[SUPPLIED DATA]

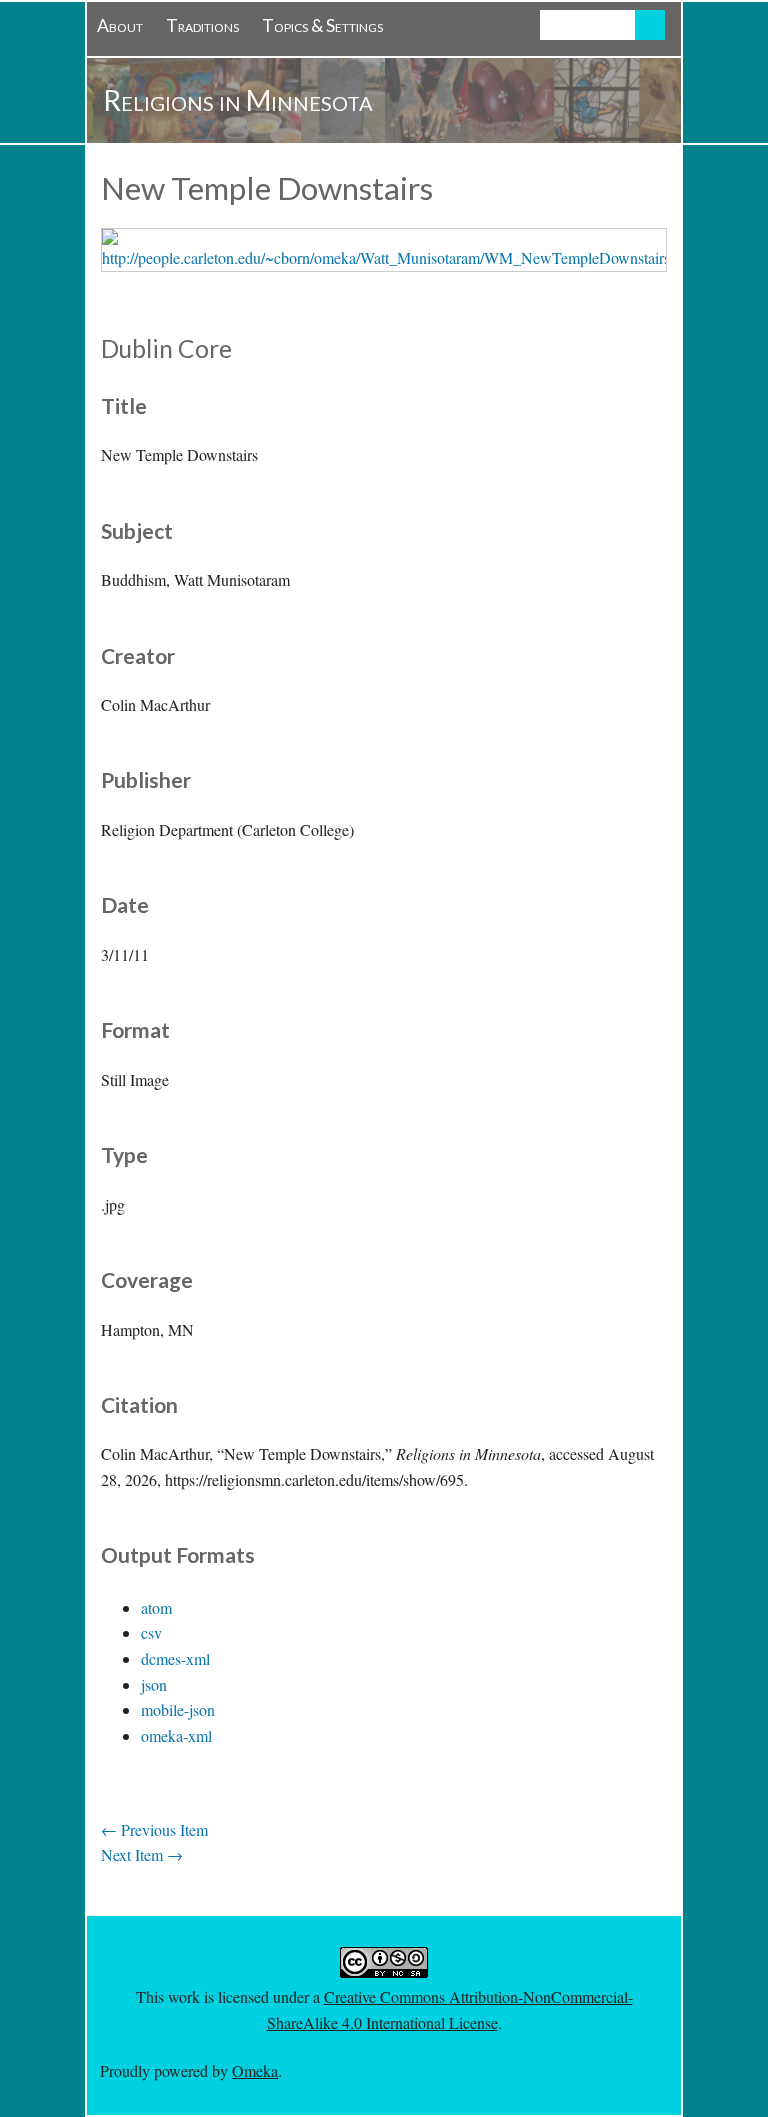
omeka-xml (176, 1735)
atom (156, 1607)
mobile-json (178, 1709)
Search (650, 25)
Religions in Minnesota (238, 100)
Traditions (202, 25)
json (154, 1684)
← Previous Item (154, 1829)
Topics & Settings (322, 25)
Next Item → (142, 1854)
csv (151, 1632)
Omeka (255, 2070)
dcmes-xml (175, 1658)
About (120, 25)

[TASK TO COMPLETE] Write every line above out again exactly; pictures do not belong in the copy.

[RESPONSE BELOW]
omeka-xml (176, 1735)
atom (156, 1607)
mobile-json (178, 1709)
Search (650, 25)
Religions in Minnesota (238, 100)
Traditions (202, 25)
json (154, 1684)
← Previous Item (154, 1829)
Topics & Settings (322, 25)
Next Item → (142, 1854)
csv (151, 1632)
Omeka (255, 2070)
dcmes-xml (175, 1658)
About (120, 25)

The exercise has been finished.